The Room, by Jonas Karlsson

A delightfully strange, unflinchingly surreal novel that brings to mind Kafka and Hrabal. When a narcissistic government worker named Bjorn discovers a secret room, his co-workers, who do not believe the room exists, ostracize him. While in the room, however, Bjorn does his best work, making himself indispensable. The co-workers who despise him come to resentfully rely on him to keep their entire department relevant. A slim, tricky, maddeningly amusing novel that leaves many questions unanswered. Of all the books I’ve read this year, this is the one that most often comes to mind at random moments.

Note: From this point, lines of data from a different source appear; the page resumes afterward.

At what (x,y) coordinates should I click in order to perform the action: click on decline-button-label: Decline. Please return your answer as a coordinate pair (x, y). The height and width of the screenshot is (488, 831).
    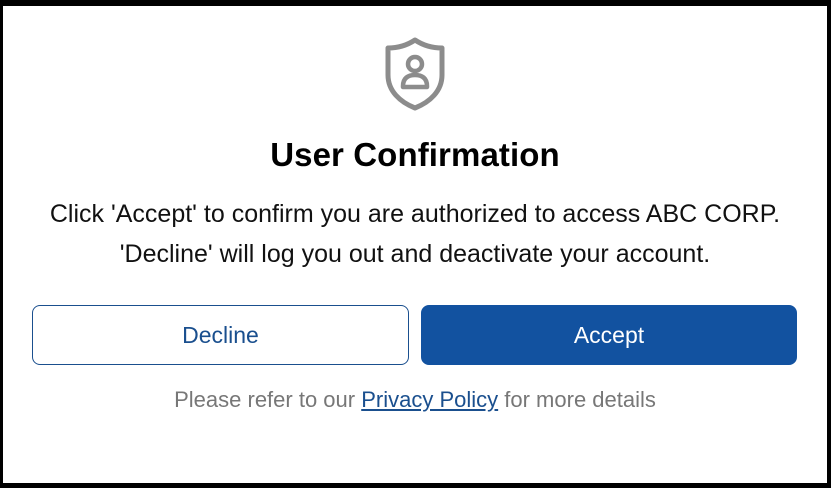
    Looking at the image, I should click on (220, 334).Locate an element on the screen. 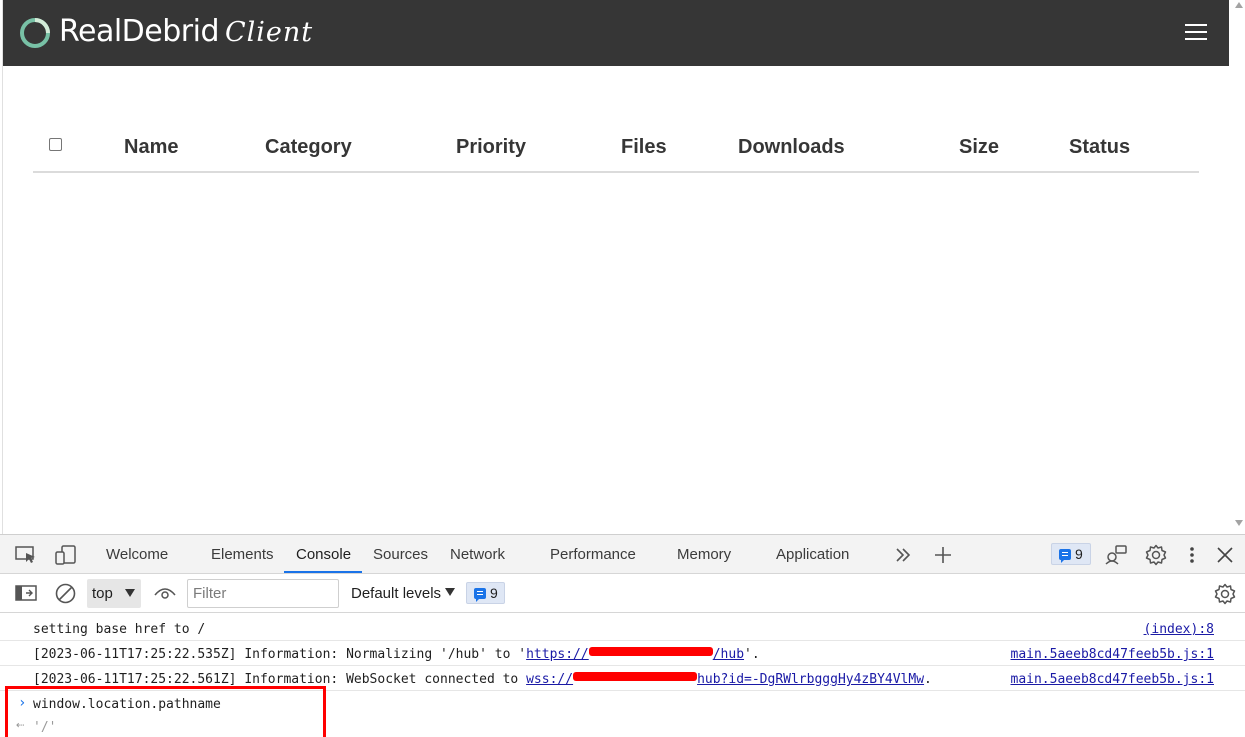 The image size is (1245, 737). inspect-element-icon is located at coordinates (26, 555).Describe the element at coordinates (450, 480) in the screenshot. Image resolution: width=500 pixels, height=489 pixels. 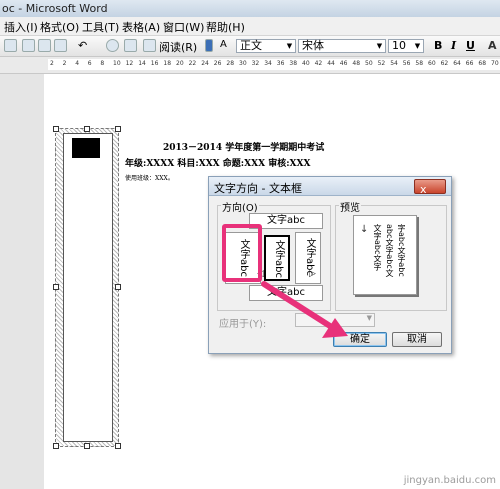
I see `watermark: jingyan.baidu.com` at that location.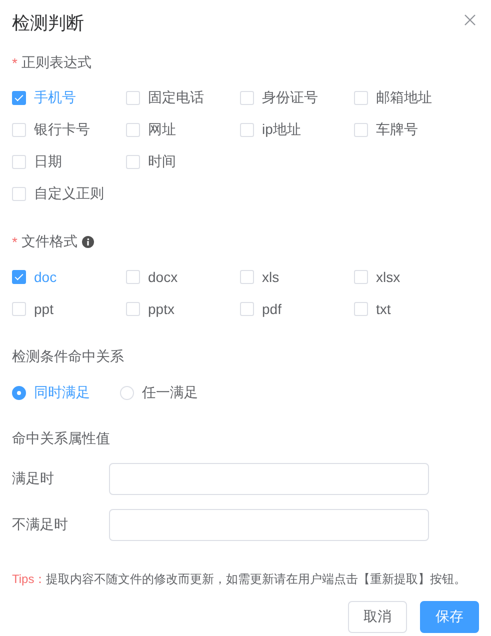 The height and width of the screenshot is (636, 491). I want to click on checkbox-label: pdf, so click(272, 309).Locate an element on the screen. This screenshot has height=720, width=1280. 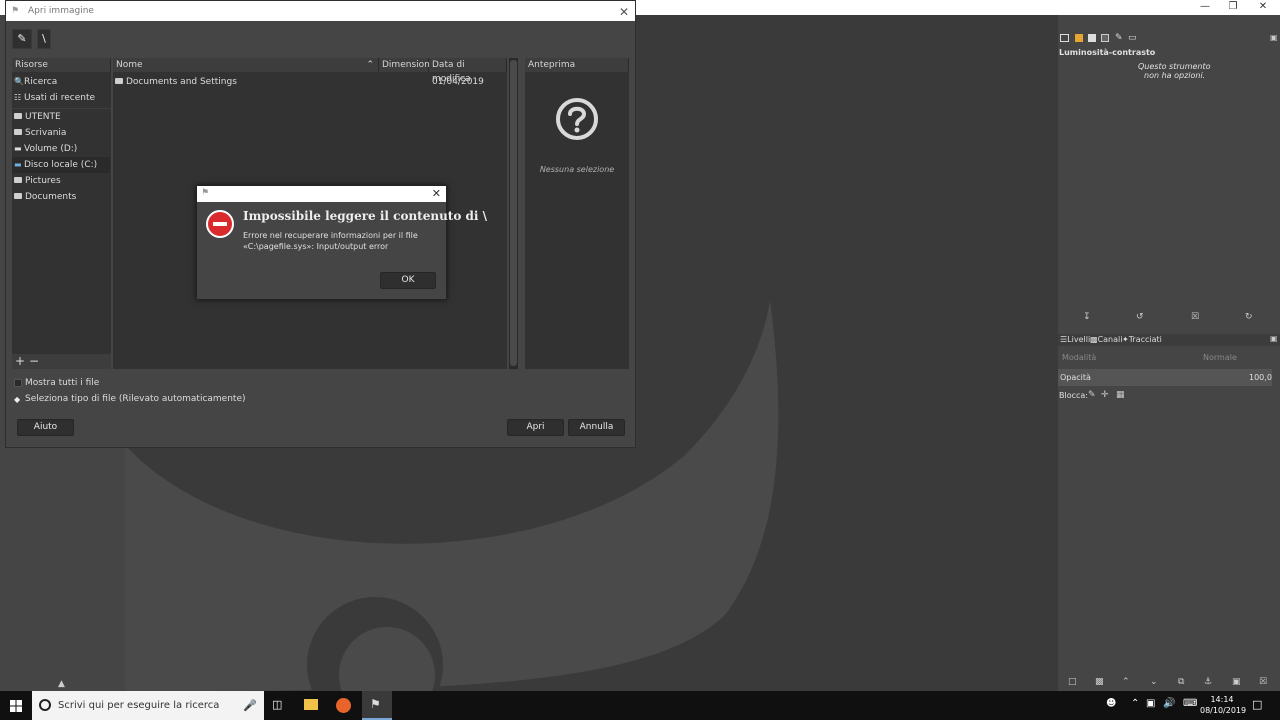
sidebar-item-volume-d: ▬ Volume (D:) is located at coordinates (61, 149).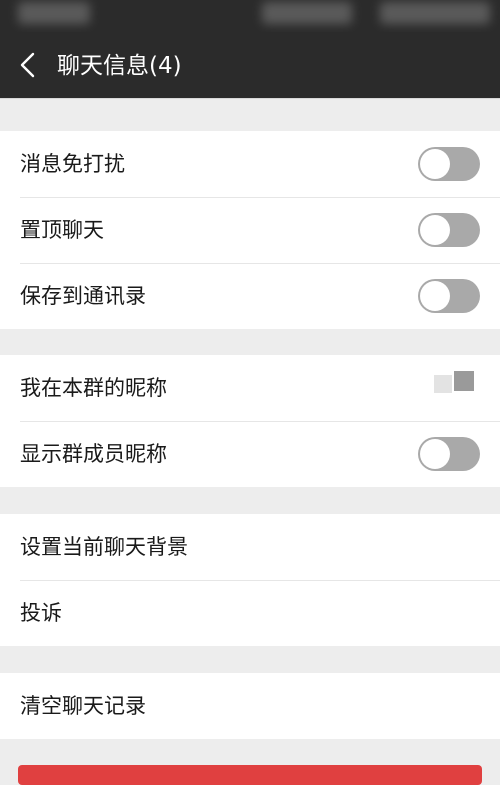 This screenshot has width=500, height=785. What do you see at coordinates (250, 775) in the screenshot?
I see `delete-and-exit-button` at bounding box center [250, 775]. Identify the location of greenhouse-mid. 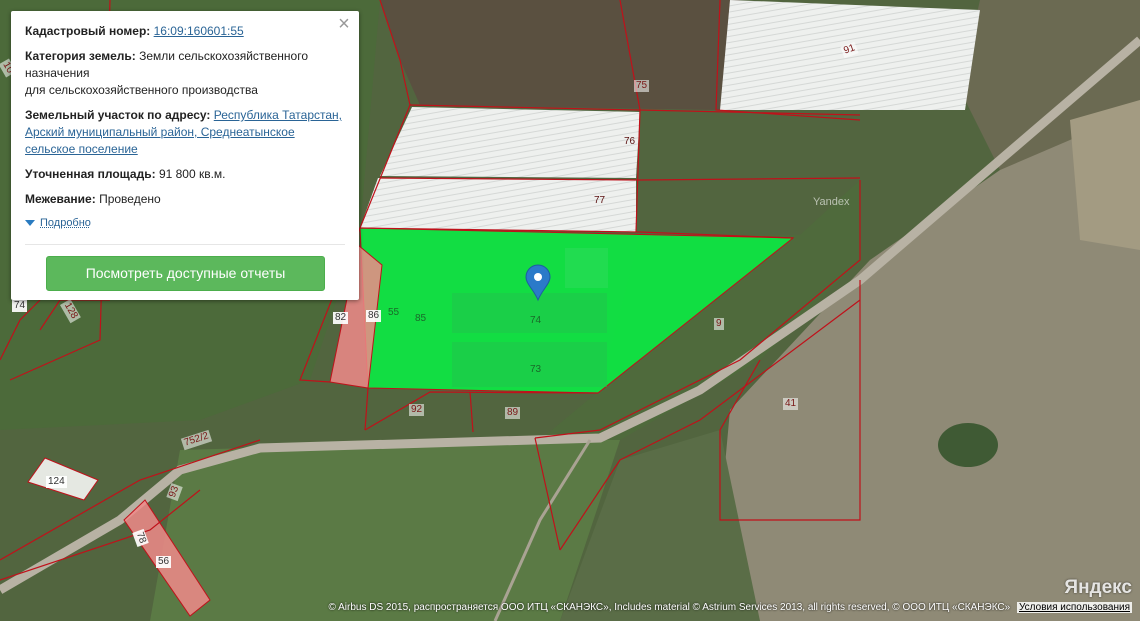
(510, 142).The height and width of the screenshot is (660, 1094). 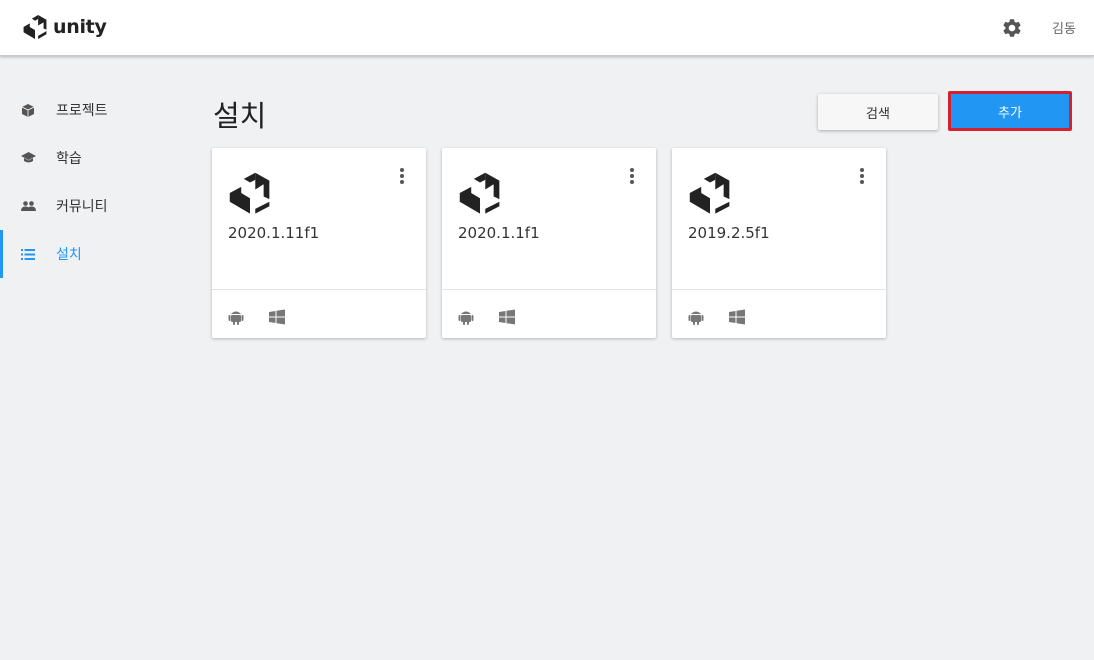 What do you see at coordinates (69, 159) in the screenshot?
I see `sidebar-item-label: 학습` at bounding box center [69, 159].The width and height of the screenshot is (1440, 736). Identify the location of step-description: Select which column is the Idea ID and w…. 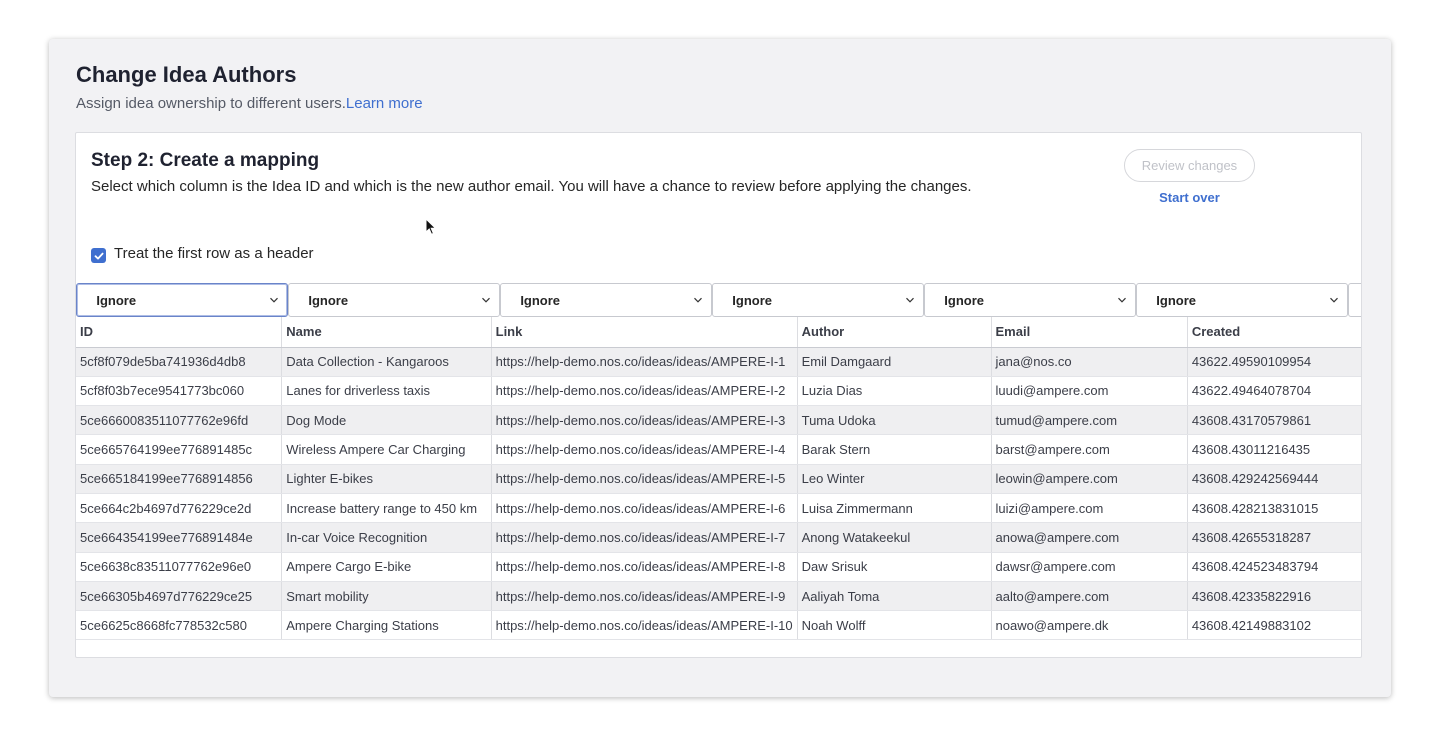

Crown Publishing, Feb. 2015

ISBN  9780804139984

Buy the book:  Indiebound   Amazon

There Must Be Some Mistake, by Frederick Barthelme

Forgetful Bay reminds me a lot of the Gulf Coast, where I grew up. No one does Gulf Coast torpor–the heat and humidity and wrenching boredom of it–quite like Barthelme. Wallace Webster lives a quiet life, observing the strange goings-on and frequent deaths in this backwater community with a sharp eye and quick wit. I was reminded of the short story “The School,” by Barthelme’s brother Donald, in which a series of small animals dies, leaving a group of innocent children wondering, “Is death that which gives meaning to life?” As with “The School,” the crimes that befall Forgetful Bay become increasingly difficult to ignore.

Barthelme draws Webster’s relationships with the various women in his life–daughter, co-worker, and occasional lover–with tenderness and complexity. A wonderful novel by one of my favorite writers, whose work proves, again and again, that you don’t need a lot of pages to cover a whole lot of emotional ground.